**TASK OBJECTIVE:**
For every line of the material below, check for the string "right" and return the line if it is there.

**INPUT:**
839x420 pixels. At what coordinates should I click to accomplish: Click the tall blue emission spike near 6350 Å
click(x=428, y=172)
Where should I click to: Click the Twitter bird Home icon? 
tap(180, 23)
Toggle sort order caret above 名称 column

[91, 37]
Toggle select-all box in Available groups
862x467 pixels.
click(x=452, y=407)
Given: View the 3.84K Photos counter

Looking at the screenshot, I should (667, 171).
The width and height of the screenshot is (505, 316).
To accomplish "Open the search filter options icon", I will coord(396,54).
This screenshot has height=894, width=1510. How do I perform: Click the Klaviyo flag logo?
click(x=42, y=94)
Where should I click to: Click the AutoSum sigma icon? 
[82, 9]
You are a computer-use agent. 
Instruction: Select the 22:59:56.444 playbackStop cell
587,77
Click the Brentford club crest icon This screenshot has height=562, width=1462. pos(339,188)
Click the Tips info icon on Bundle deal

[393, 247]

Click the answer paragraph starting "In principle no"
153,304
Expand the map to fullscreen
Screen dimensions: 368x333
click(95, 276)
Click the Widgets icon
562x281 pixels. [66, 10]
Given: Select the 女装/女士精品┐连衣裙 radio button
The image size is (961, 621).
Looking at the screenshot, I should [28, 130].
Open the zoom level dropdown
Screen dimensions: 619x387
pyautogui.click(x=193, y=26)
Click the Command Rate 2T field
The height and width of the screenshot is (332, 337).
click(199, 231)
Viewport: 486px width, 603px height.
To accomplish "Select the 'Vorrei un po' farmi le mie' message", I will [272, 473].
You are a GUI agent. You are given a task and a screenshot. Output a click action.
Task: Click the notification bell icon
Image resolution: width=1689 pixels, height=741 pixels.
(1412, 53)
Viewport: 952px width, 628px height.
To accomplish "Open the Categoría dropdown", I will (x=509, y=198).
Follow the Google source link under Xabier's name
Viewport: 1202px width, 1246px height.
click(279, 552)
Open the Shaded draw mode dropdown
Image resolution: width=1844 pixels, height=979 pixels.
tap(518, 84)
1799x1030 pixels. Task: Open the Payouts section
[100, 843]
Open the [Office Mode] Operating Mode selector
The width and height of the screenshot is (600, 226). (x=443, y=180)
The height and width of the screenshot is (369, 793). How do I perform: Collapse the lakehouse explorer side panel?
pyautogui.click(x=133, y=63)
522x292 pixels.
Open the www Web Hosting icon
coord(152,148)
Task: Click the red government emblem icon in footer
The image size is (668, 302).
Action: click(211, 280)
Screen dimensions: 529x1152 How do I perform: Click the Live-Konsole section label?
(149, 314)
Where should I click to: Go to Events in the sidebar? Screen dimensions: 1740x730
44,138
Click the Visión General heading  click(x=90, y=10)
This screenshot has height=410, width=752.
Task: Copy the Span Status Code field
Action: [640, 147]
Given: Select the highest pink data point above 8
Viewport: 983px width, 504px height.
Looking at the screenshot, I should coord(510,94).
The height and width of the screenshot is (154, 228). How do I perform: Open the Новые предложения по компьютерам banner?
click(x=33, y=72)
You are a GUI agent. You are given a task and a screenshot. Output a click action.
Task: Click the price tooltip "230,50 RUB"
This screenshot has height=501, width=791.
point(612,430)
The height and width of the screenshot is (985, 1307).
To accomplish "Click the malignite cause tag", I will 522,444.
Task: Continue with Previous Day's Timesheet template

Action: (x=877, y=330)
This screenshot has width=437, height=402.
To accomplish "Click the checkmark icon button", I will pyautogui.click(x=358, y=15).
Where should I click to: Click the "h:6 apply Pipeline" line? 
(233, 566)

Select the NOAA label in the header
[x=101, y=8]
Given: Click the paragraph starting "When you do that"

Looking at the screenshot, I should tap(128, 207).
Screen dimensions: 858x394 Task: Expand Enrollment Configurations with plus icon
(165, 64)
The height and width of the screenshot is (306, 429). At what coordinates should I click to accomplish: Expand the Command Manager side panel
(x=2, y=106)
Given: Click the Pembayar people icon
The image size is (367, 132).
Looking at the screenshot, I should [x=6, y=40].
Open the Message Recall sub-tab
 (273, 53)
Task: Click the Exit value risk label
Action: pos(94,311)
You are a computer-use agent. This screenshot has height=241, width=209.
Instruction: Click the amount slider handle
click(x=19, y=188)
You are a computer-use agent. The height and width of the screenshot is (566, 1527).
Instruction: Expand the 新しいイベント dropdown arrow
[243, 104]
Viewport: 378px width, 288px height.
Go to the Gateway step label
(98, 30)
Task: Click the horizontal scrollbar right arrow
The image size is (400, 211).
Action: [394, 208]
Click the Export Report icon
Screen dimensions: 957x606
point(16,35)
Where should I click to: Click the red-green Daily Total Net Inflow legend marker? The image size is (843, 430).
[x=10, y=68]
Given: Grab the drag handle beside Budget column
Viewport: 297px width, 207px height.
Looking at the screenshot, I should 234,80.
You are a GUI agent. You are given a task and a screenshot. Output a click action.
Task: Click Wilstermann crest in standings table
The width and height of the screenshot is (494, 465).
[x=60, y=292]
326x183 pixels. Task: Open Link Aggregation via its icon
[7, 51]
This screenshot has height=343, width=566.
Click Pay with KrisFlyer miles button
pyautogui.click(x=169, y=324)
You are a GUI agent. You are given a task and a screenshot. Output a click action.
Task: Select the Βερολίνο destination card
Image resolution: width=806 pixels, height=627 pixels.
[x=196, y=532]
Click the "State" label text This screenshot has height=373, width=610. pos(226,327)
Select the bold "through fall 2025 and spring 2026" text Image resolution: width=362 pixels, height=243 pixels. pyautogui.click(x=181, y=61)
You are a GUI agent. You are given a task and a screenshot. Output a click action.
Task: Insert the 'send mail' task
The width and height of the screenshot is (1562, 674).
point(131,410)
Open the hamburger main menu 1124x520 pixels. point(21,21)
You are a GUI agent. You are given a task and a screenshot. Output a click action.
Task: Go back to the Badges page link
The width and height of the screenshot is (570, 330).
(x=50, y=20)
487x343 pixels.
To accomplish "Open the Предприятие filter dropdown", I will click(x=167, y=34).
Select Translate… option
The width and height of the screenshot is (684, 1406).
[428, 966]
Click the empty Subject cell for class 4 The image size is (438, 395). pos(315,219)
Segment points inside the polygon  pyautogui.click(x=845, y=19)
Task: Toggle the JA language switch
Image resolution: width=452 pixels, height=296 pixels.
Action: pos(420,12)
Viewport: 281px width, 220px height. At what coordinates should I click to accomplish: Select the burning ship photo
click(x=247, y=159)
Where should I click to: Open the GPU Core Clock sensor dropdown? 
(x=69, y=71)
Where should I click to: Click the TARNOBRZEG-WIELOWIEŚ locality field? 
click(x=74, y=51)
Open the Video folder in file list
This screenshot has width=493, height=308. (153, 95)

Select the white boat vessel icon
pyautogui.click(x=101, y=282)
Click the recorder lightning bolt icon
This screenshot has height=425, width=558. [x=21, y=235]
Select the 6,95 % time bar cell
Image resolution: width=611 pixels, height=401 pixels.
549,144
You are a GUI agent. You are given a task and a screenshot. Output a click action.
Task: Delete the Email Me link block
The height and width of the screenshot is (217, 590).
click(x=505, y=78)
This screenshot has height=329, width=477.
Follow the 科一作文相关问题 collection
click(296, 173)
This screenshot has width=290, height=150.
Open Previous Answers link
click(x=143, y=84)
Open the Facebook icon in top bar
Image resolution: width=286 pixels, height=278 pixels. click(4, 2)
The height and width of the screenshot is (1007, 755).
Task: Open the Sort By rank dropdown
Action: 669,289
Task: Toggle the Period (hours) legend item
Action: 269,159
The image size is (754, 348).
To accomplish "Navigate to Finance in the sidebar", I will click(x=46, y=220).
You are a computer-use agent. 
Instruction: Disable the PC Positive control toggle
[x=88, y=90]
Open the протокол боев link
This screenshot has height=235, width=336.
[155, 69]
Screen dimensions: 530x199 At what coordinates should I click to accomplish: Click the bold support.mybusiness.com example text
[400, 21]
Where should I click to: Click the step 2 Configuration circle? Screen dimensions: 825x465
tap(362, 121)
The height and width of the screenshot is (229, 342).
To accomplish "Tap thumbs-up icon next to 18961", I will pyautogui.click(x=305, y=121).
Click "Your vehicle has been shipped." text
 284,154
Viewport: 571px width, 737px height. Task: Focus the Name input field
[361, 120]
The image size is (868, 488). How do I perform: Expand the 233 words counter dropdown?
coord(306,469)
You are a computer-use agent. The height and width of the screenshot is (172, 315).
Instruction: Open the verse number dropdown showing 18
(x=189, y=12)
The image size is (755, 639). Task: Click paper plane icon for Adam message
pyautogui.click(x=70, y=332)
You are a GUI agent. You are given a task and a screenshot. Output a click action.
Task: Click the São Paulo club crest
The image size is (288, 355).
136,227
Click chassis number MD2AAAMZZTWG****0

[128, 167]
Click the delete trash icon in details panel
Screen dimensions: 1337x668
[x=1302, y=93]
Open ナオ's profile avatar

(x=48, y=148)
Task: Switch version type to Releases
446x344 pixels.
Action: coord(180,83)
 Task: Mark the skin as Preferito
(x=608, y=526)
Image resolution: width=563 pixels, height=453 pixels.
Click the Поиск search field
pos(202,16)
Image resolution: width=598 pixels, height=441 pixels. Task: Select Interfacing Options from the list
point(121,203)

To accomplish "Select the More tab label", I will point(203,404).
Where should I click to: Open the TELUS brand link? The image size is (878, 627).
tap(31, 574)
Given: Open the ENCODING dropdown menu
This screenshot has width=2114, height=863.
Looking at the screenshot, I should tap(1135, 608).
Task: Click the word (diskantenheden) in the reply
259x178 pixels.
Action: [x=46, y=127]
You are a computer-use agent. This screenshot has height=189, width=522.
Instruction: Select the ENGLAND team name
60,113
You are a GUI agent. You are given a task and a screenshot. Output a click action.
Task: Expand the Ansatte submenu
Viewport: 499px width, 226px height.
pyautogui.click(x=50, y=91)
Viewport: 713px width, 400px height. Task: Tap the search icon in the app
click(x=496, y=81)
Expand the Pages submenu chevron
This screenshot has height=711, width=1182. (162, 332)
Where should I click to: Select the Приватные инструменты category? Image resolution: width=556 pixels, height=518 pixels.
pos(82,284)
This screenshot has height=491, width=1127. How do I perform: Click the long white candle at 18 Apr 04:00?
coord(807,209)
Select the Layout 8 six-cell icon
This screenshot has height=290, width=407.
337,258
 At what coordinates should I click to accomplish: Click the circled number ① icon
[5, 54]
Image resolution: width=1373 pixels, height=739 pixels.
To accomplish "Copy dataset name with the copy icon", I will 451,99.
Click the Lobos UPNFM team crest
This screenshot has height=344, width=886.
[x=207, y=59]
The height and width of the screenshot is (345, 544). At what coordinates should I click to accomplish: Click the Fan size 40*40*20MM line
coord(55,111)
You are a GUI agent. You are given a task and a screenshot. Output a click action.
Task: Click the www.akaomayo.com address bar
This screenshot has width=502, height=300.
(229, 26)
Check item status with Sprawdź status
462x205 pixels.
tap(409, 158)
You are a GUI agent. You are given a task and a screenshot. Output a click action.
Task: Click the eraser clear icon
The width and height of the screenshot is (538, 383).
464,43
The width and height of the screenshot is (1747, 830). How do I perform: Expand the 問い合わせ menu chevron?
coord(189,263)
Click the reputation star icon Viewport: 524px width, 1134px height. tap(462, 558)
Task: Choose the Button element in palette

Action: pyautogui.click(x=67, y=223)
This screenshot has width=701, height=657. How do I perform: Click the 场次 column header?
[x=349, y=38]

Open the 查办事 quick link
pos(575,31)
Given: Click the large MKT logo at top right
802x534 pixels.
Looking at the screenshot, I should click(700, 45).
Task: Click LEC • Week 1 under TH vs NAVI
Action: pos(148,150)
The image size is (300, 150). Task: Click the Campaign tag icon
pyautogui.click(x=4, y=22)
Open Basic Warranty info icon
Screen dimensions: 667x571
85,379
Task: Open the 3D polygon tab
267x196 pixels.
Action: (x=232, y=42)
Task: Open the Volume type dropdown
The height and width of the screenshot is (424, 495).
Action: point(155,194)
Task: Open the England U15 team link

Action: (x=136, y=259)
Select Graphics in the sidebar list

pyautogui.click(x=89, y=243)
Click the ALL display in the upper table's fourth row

**EXERCISE ANSWER:**
Task: Click the horizontal scrollbar right arrow
Given: Click the large MKT logo at top right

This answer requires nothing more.